The Minerva Building was a skyscraper that was once planned for the eastern edge of London's main financial district, the City of London. If it had been built, it would have been the first building in the City of London to contain more than 1000000 sqft of office space.

==History==

A revised planning application by developers Minerva plc for the 53-storey version was submitted during the week ending on 12 July 2002. The original proposal for the site, known as the St. Botolph's House, was a 14-storey office block. In 2001, this was revised to a 36-storey, 159 m tall office tower. A post-September 11 revision brought structural and design changes and a further increase in height, to 53 floors and 217 m.

Its location marks the Eastern gateway to the city, and the building might have acted as a focus for the regeneration of the eastern City fringe. The site is outside the strategic views of St. Paul's, and does not contain listed buildings, although it does infringe upon a conservation area. It also lies within one of the three proposed viewing cones for the Tower of London, as do 30 St Mary Axe, Heron Tower and Tower 42.

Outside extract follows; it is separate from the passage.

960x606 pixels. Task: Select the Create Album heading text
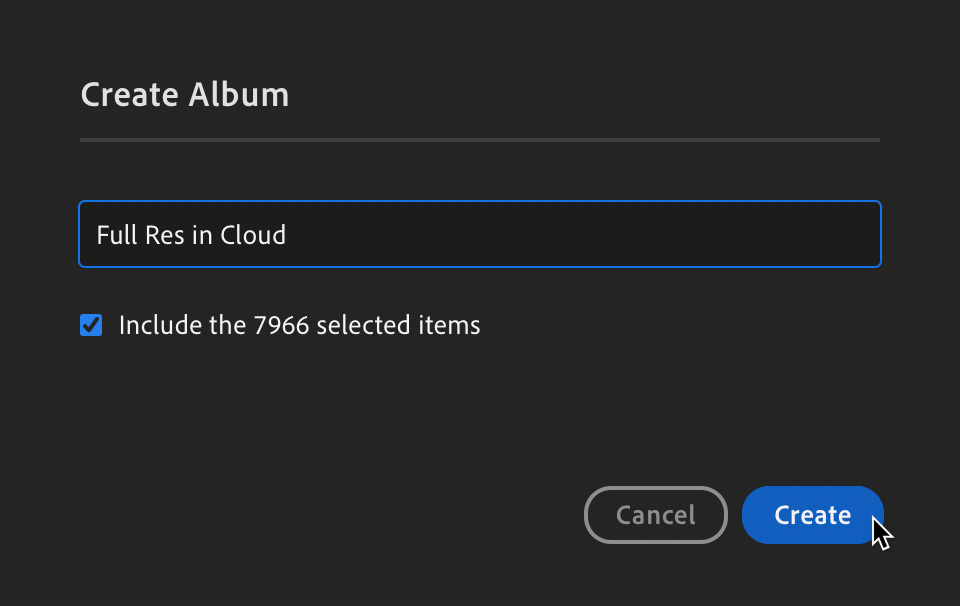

Although the official height was 219m, the building was claimed to have planning permission for an antenna, which might have seen its pinnacle height rise to 247 m. The developers claimed that a restaurant would have been open to the public on the highest floor.

In March 2006, amidst the Cash for Peerages political scandal, it emerged that the Office of the Deputy Prime Minister had not called in the application for the Minerva Building (nor Minerva's Park Place proposals in Croydon) shortly after two of Minerva's senior figures had made major donations and loans to the Labour Party. This led some commentators to suggest a connection between the loans and the decision.

In mid-2006, it was announced that Minerva, deep within a period of financial consolidation, was no longer actively pursuing the development of the site. A mid-rise commercial development occurred instead on the site.